When trying to create a Footy Tipping model, or Bot, it is important to have a baseline - something to compare against that sets a goal you want to improve on. These are simple algorithms that do better than chance but are not particularly good.
With AFL tipping there are a couple of good baseline models that I like to use:
1. Pick the Home Team
Historically the home team in AFL matches has a slight advantage, although the COVID-19 impacted 2020 season has made defining 'home team' a little more difficult. For the purposes of this I have simply used the first named team as the home team - assuming an advantage from either crowd, ground knowledge, lack of travel, or a combination of those.
Over the last ~2000 games, home teams have won ~57% of the time (counting draws as wins). This means if you tip home teams every week you will, on average, get 5.1 tips correct.
So far in season 2020, picking the first named team would net you 59% correct tipping - a good baseline to start with.
Note that on any given week, the basline bot may do better than you, but across a season you should be able to do better.

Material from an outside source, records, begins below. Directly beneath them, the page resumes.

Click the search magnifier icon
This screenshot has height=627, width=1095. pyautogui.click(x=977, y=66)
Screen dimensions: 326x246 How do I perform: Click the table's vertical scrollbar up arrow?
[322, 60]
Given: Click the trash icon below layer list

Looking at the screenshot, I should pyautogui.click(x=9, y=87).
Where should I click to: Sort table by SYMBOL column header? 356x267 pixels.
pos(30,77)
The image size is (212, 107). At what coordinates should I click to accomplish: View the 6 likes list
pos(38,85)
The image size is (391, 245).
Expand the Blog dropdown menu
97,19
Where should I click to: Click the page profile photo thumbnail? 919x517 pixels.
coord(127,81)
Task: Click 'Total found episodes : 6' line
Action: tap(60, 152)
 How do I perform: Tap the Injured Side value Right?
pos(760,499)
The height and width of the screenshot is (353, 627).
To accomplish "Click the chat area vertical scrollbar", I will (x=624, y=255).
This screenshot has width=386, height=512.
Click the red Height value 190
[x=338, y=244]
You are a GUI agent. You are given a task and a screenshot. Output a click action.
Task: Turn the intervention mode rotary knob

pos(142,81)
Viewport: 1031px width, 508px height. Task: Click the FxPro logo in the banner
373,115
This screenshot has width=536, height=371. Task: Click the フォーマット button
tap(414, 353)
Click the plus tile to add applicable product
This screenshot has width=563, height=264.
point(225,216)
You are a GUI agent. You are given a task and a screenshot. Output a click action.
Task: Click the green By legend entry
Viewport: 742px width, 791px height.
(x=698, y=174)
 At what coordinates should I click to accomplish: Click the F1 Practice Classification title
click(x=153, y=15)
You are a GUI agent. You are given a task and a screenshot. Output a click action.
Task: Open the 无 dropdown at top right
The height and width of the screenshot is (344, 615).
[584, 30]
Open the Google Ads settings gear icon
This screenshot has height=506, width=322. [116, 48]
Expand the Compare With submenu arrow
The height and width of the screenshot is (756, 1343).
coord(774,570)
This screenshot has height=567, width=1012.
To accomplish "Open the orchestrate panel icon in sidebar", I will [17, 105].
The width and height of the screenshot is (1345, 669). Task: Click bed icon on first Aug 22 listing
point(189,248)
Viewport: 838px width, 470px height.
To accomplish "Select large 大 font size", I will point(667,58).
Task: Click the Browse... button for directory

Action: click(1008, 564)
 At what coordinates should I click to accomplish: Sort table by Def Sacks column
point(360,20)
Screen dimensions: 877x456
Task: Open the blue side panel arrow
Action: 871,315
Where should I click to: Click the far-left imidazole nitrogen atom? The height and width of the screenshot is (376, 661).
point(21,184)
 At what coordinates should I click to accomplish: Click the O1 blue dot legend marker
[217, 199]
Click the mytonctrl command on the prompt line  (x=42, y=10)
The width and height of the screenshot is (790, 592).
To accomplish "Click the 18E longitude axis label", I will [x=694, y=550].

Rounds 6 & 7 in season 2020 show this well - in Round 6 every single home team won. 9/9 - perfect, but the very next week only one home team won (Richmond), giving this model just 1/9 and a cumulative 10/18 for the two weeks.
2. Elo (not ELO)
I have a long history with the Elo algorithm, since I was involved in the Australian Scrabble tournament scene back in the 80's and 90's thanks to my brilliant Maths teacher who was an active competitor and official. He introduced me to the Elo algorithm as it was used to rank the players, and I've loved it ever since.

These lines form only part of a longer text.